--- DATA SUPPLIED ---
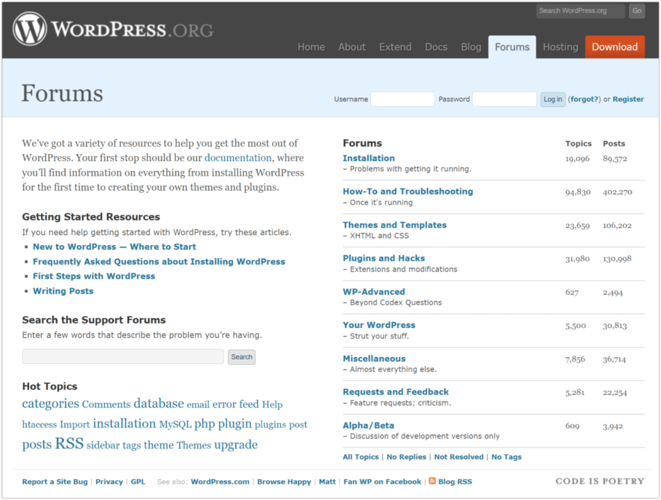Click the RSS feed icon beside Blog RSS
This screenshot has width=661, height=500.
(x=432, y=482)
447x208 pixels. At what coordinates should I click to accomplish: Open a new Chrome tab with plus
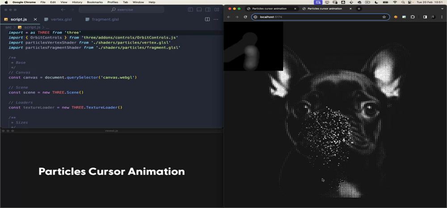(359, 8)
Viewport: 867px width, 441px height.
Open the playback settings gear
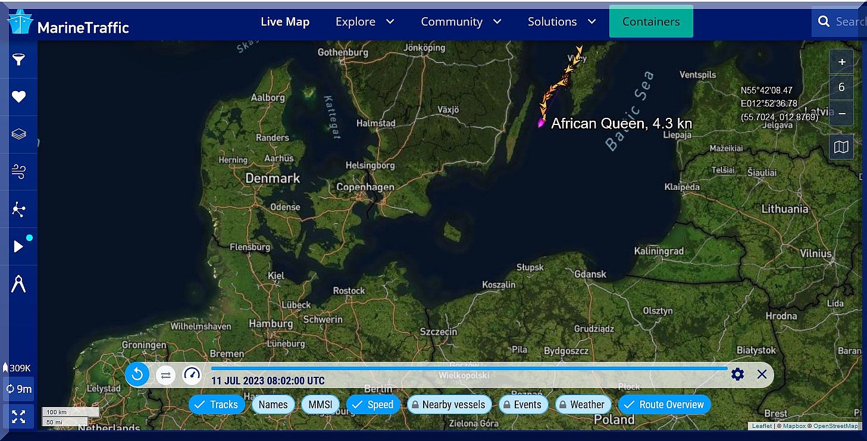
---
- WORK REQUIRED -
Copy out exactly the lines from the one with "Viewport: 867px width, 441px height." through the end of the listing, both ends included, omitting any picture.

- YOUR RESPONSE -
Viewport: 867px width, 441px height.
Open the playback settings gear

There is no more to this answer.